EMA probes suicide risk with Novo Nordisk obesity drugs


The European Medicines Agency (EMA) has started a review of two Novo Nordisk drugs used to treat obesity and those overweight, following reports of suicidal thoughts or self-injury in a small number of patients taking them.

The investigation by the EMA’s Pharmacovigilance Risk Assessment Committee (PRAC) is initially focusing on two of the Danish drugmaker’s GLP-1 agonists – semaglutide and liraglutide – but in time could be extended to include other drugs in the class, according to the EU regulator.

It has been prompted by a report from the Icelandic Medicines Agency that said it had identified three cases of suicidal thinking or self-harm among patients taking Ozempic – a formulation of semaglutide approved to treat diabetes – or liraglutide-based weight-loss therapy Saxenda.

Semaglutide is also used in oral diabetes therapy Rybelsus and once-weekly weight-loss injectable Wegovy, while liraglutide is the active ingredient in diabetes medicines Victoza and Xultophy.
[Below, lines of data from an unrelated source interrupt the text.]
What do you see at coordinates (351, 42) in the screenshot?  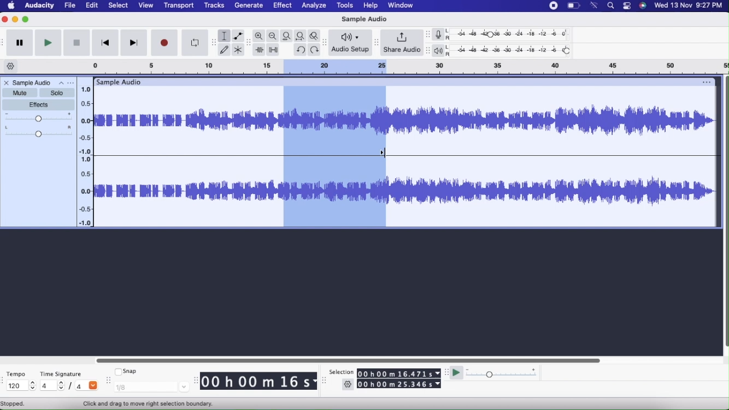 I see `Audio Setup` at bounding box center [351, 42].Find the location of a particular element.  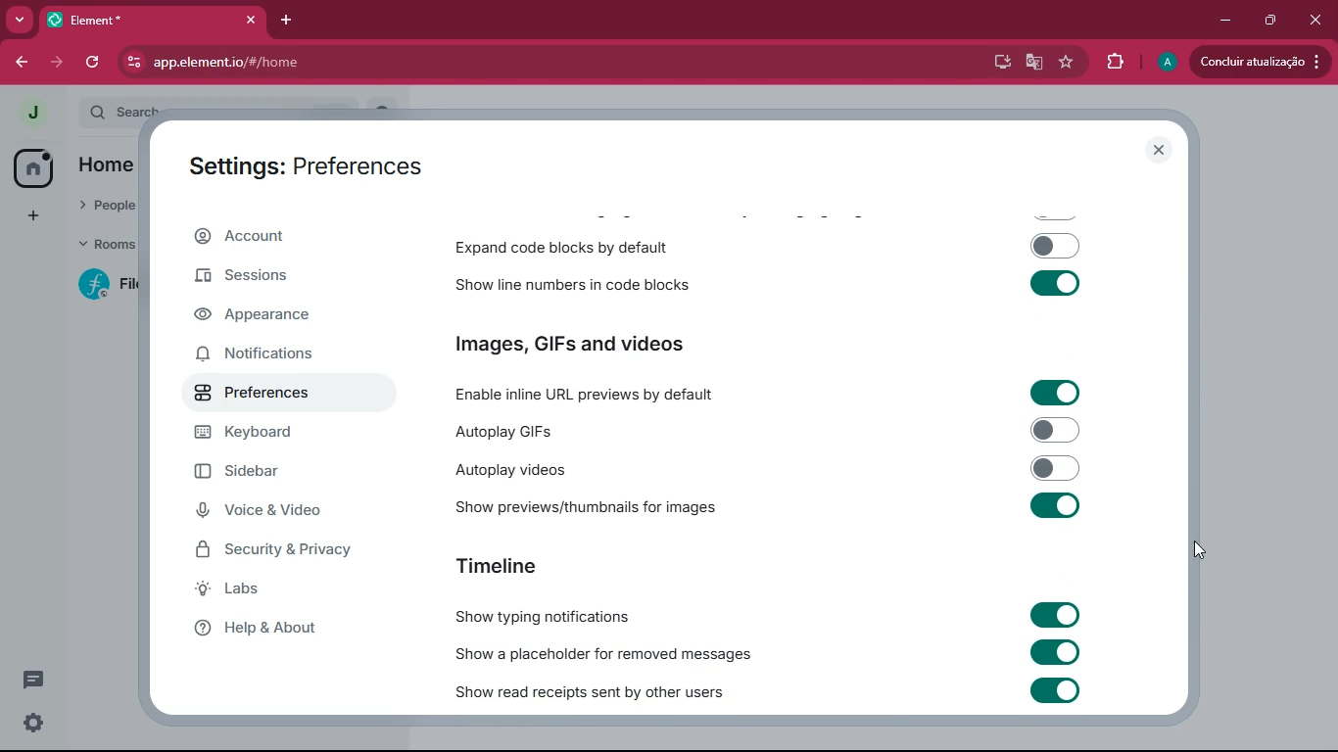

home is located at coordinates (37, 167).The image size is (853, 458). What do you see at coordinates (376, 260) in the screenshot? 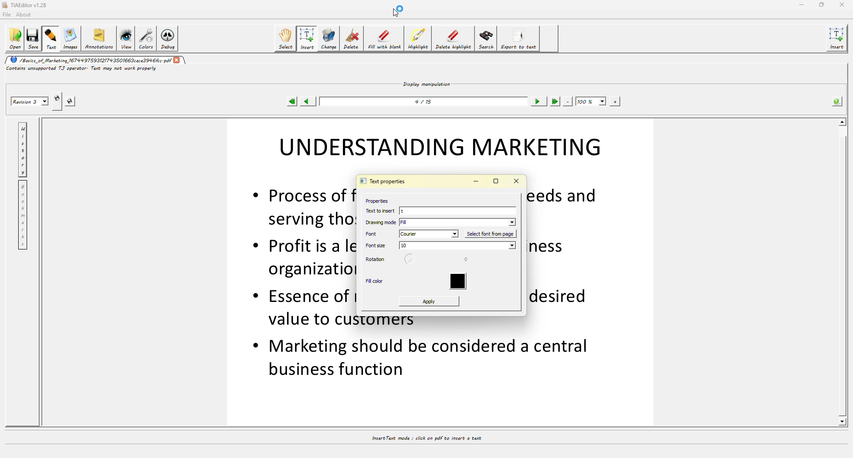
I see `rotation` at bounding box center [376, 260].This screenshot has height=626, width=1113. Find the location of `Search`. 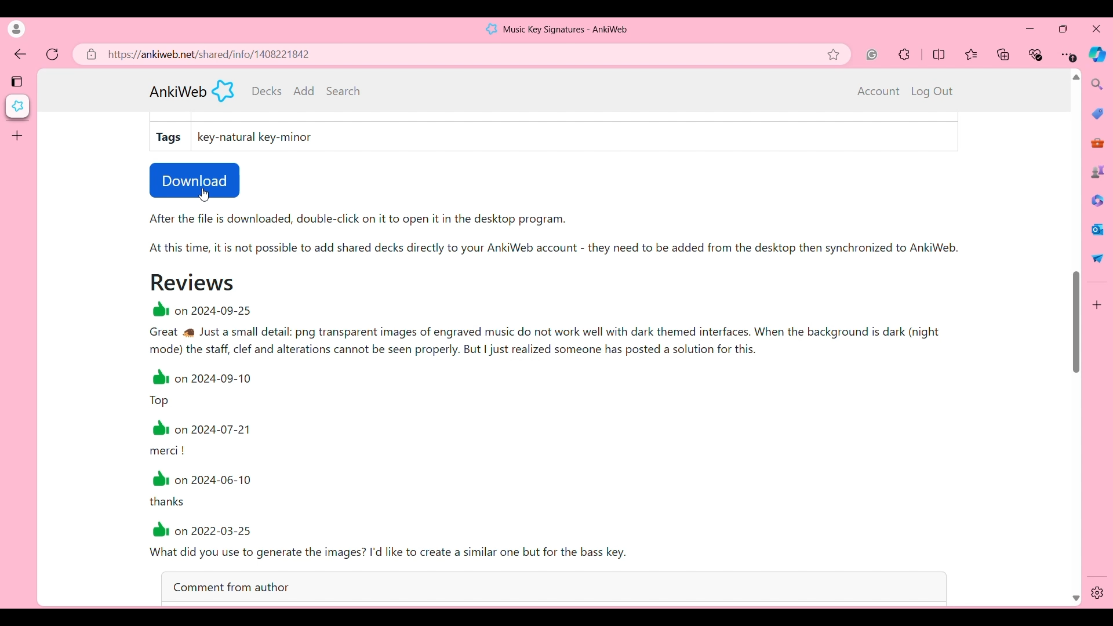

Search is located at coordinates (1098, 84).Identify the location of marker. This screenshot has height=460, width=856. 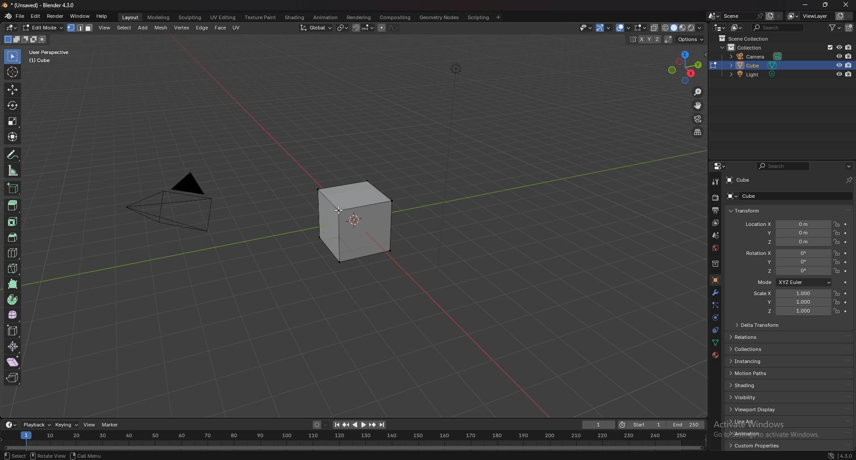
(110, 424).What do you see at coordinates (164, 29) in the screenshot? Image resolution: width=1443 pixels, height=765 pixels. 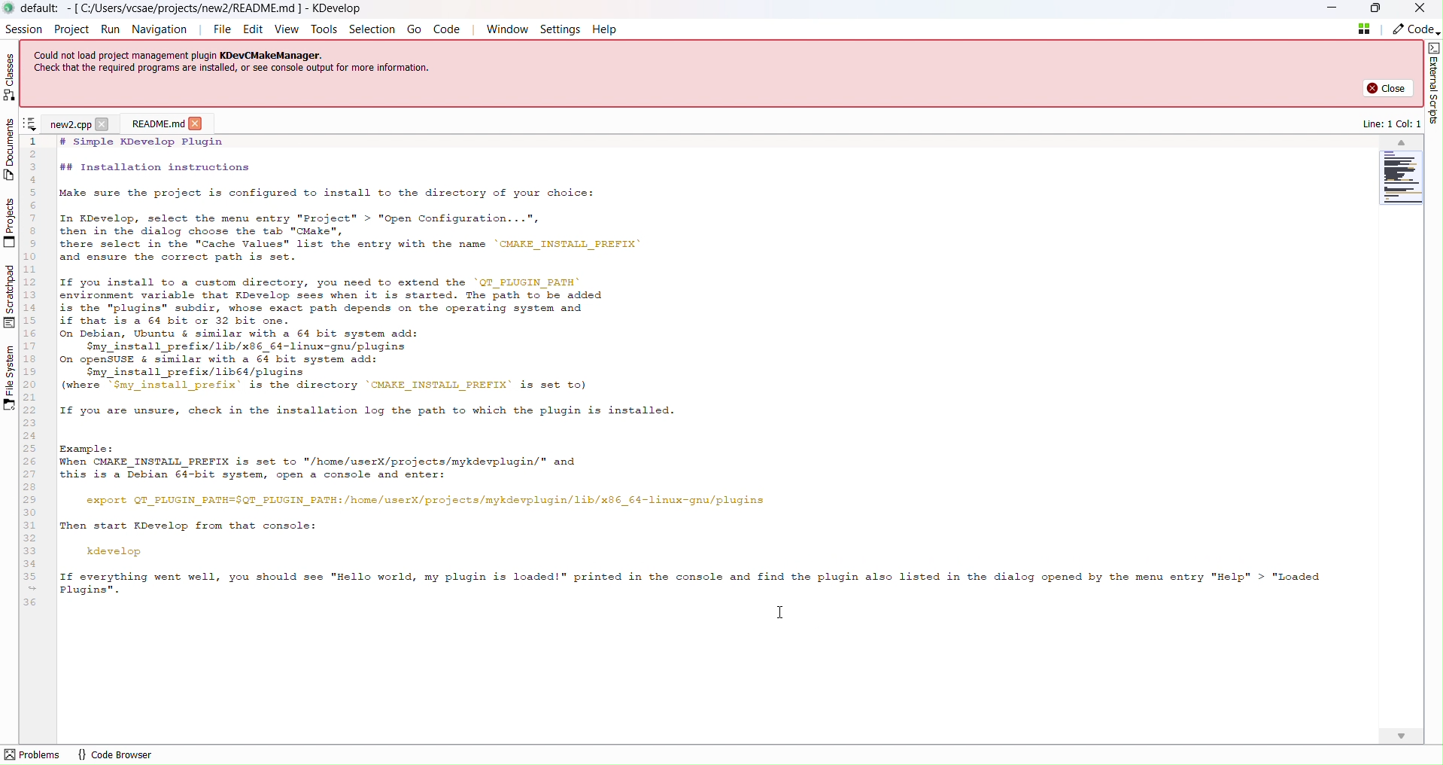 I see `Navigation` at bounding box center [164, 29].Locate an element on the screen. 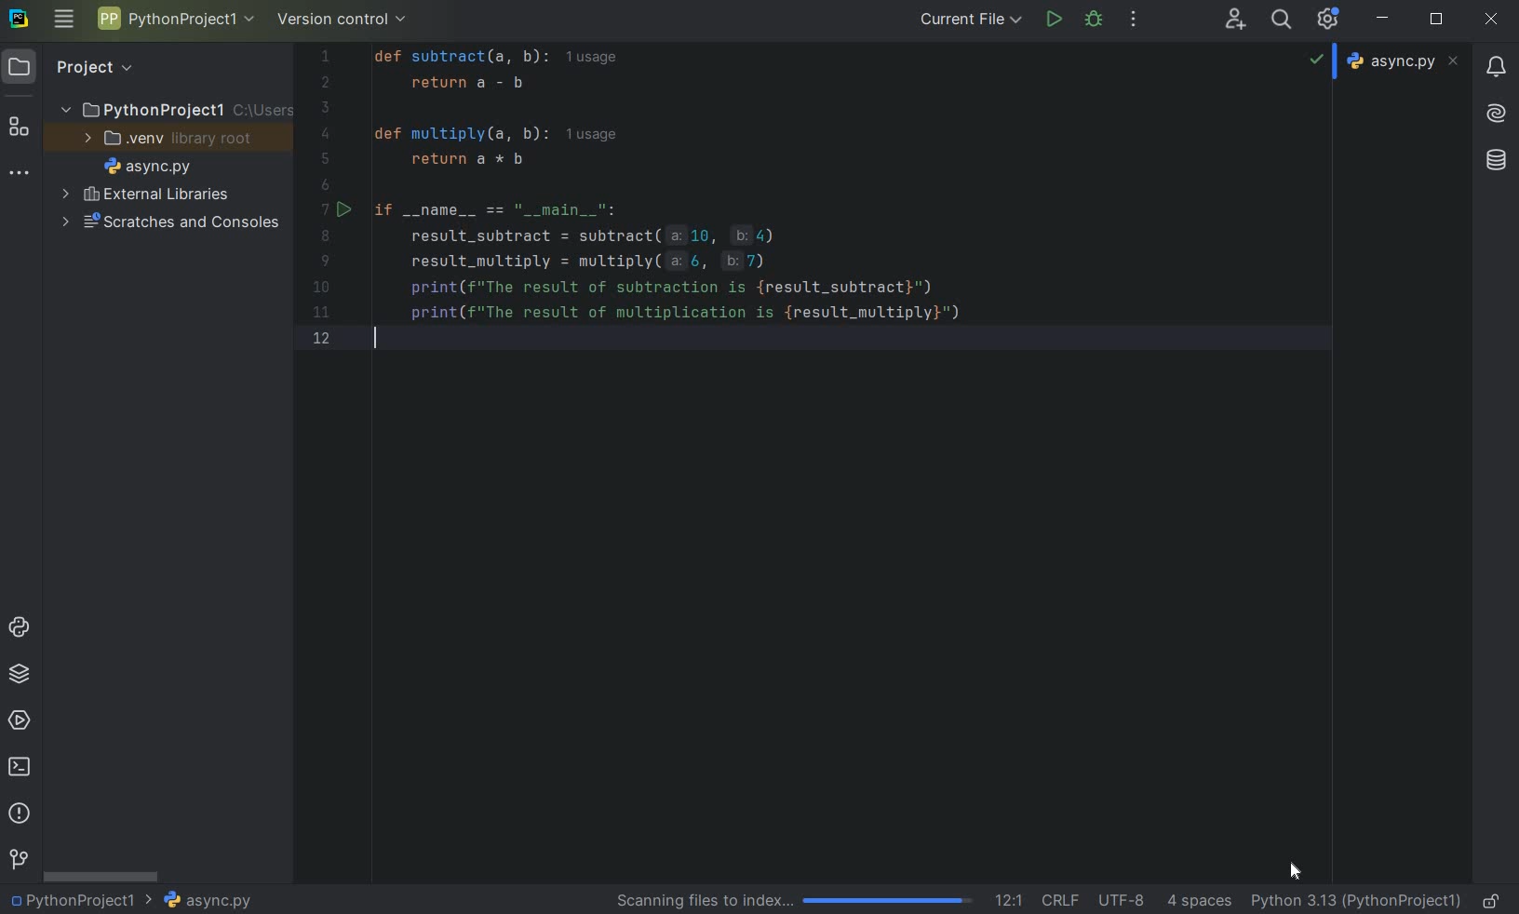 This screenshot has width=1519, height=914. main menu is located at coordinates (64, 22). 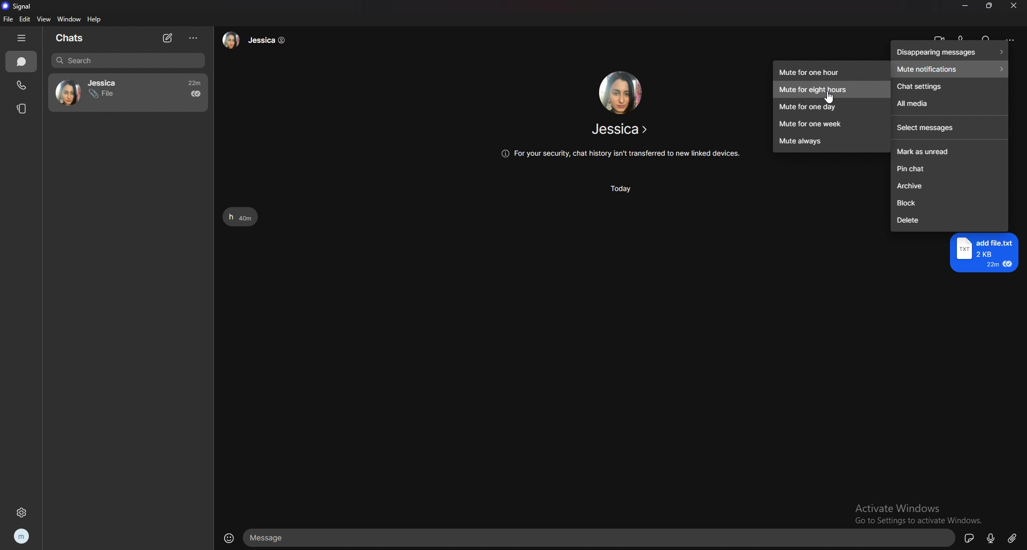 I want to click on disappearing messages, so click(x=950, y=52).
According to the EMA, there has been one case each of suicidal thoughts with Ozempic and Saxenda, and one further case of self-injury in a Saxenda user.

Suicidal behaviour isn’t listed as a possible side effect on EU documentation for either of the two drugs, but in the US the situation is a little different.

Suicidal thinking and self-harm aren’t currently listed on the FDA-approved prescribing information for Ozempic or as possible adverse reactions. However, for Saxenda, as well as Wegovy, entries in the warnings and precautions section mention “suicidal behaviour and ideation”, with a recommendation to monitor patients for “depression or suicidal thoughts”.

According to the FDA, that is a standard requirement for any drug used to achieve weight loss that works on the central nervous system.

That stems in part from experience with an earlier weight-loss drug from Sanofi called Acomplia/Zimulti (rimonabant), which was approved in Europe in 2006, but withdrawn from sale two years later after the EMA concluded it was associated with a risk of serious psychiatric problems, including suicide. It was never approved by the FDA.

Novo Nordisk, meanwhile, says its own safety monitoring has not identified any “causal association” with the side effects, pointing out that GLP-1 agonists “have been used to treat type 2 diabetes for more than 15 years and for treatment of obesity for eight years.”

It added that it is continuously monitoring patients in trials, as well as those taking its drugs in real-world settings, and working with regulators to ensure patient safety, and “remains confident in the benefit/risk profile of the products.”

If the PRAC does widen its investigation to include other drugs acting on GLP-1, it could extend to other products, including Eli Lilly’s Trulicity (dulaglutide) for diabetes and dual GIP/GLP-1 agonist Mounjaro (tirzepatide), which is approved for diabetes and in late-stage development for obesity.